Metadata-Version: 2.4
Name: rsliding
Version: 1.0.1
Classifier: Programming Language :: Python :: 3
Classifier: Programming Language :: Python :: Implementation :: CPython
Classifier: Programming Language :: Rust
Classifier: Typing :: Typed
Classifier: Operating System :: OS Independent
Classifier: Operating System :: Microsoft :: Windows
Classifier: Operating System :: MacOS
Classifier: Operating System :: POSIX :: Linux
Requires-Dist: numpy>=1.24
License-File: LICENSE
Summary: Rust with Python bindings. Contains sliding (filtering) operations (padding, convolution, mean, median, standard deviation, sigma clipping) for float64 numpy data with NaN values and a kernel with weights.
Author-email: Voyeux Alfred <voyeuxalfred@gmail.com>
Requires-Python: >=3.9
Description-Content-Type: text/markdown
Project-URL: Documentation, https://github.com/avoyeux/rsliding#readme
Project-URL: Homepage, https://github.com/avoyeux/rsliding
Project-URL: Source, https://github.com/avoyeux/rsliding

# `rsliding` package

This python package contains utilities to compute a sliding sigma clipping, where the kernel can contain weights and the data can contain NaN values (has to be float64).

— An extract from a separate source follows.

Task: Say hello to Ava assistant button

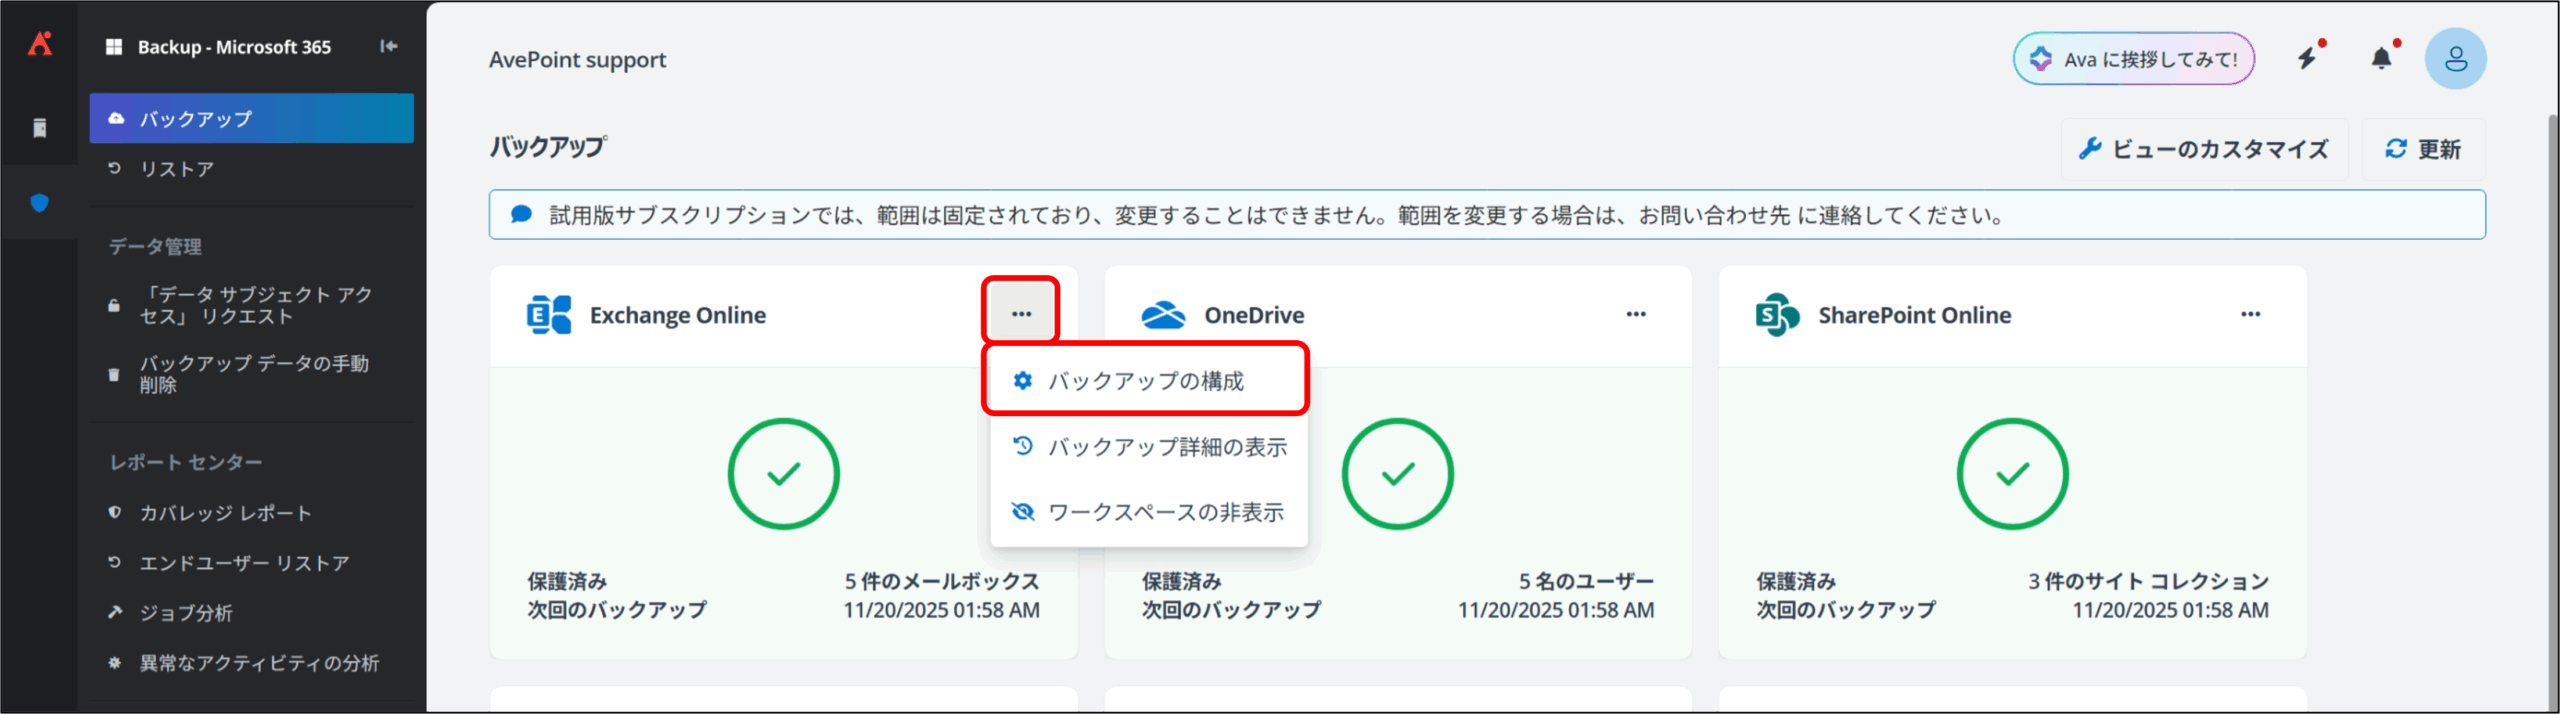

The actual core code is in Rust.
This package was created to have a less memory hungry sigma clipping code compared to the similar
`sliding` python package (cf. https://github.com/avoyeux/sliding.git). It is also a few times faster than the `sliding` package equivalent (except in some cases when using the Convolution or SlidingMean class).
Check the **Functions** markdown section to know about the different available classes.

For high numerical stability (c.f. https://dl.acm.org/doi/epdf/10.1145/359146.359152), the standard deviation is computed using the two-pass algorithm (i.e. mean computation then variance). Furthermore, the user can decide to use 'Neumaier's summation' for the standard deviation and mean computation (highest numerical stability that I know of). While the Welford algorithm is faster and quite stable, I did find (from literature and tests) that the two-pass algorithm is more stable, even more so when using Neumaier's summation.

**IMPORTANT:** the code only works if the kernel dimensions are odd and has the same dimensionality than the input data.

**NOTES**: for the standard deviation computation, compared to using numpy.std on each window, the ``rsliding`` implementation should be a little less numerically stable if 'neumaier=False'. This is because, while numpy.std seem to also use the two-pass algorithm (c.f. https://numpy.org/doc/stable/reference/generated/numpy.std.html), numpy functions also implement pairwise summation (not done in ``rsliding``). That being said, Neumaier's summation is more stable than pairwise summation and, as such, when 'neumaier=True`, the 'SlidingMean' and 'SlidingStandardDeviation' implementation should be more numerically stable than implementing sliding operations using np.mean and np.std (or nanmean/nanstd).

## Install package

Given that pre-compiled binaries are needed if the user doesn't have the Rust compiler installed, the user should install the package through *PyPi*.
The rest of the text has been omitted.